*Exercise description:*
Arrange the lines from the one containing "Task: Open the help question mark icon" through the one containing "Looking at the screenshot, I should (x=189, y=305)." into a Markdown table with the columns Row and Line. Number each row and leave out any blank lines.

[Item position entries]
* * *

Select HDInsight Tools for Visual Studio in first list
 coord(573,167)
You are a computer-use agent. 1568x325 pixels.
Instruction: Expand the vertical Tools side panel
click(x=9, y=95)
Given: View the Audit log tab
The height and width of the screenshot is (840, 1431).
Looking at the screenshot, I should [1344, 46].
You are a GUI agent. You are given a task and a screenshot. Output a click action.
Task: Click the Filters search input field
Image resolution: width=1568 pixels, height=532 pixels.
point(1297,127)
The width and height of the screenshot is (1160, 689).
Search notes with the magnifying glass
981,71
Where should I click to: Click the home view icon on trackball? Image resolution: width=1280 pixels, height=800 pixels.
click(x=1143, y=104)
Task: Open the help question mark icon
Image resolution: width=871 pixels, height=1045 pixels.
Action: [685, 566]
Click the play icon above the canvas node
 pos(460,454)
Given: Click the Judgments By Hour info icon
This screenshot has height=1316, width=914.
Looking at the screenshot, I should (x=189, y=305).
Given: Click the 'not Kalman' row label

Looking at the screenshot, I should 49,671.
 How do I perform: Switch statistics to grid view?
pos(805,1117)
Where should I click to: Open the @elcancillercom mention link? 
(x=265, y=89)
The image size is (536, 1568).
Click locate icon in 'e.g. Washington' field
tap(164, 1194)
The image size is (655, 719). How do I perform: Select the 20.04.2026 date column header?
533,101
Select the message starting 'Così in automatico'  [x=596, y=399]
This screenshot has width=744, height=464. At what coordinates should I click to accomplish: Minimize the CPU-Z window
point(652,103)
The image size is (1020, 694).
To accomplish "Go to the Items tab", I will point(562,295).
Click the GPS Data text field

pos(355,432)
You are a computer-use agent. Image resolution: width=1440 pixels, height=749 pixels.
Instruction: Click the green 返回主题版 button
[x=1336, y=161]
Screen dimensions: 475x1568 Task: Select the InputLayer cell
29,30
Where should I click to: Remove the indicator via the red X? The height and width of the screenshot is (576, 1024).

* * *

*Exercise output:*
| Row | Line |
|---|---|
| 1 | Task: Open the help question mark icon |
| 2 | Image resolution: width=871 pixels, height=1045 pixels. |
| 3 | Action: [685, 566] |
| 4 | Click the play icon above the canvas node |
| 5 |  pos(460,454) |
| 6 | Given: Click the Judgments By Hour info icon |
| 7 | This screenshot has height=1316, width=914. |
| 8 | Looking at the screenshot, I should (x=189, y=305). |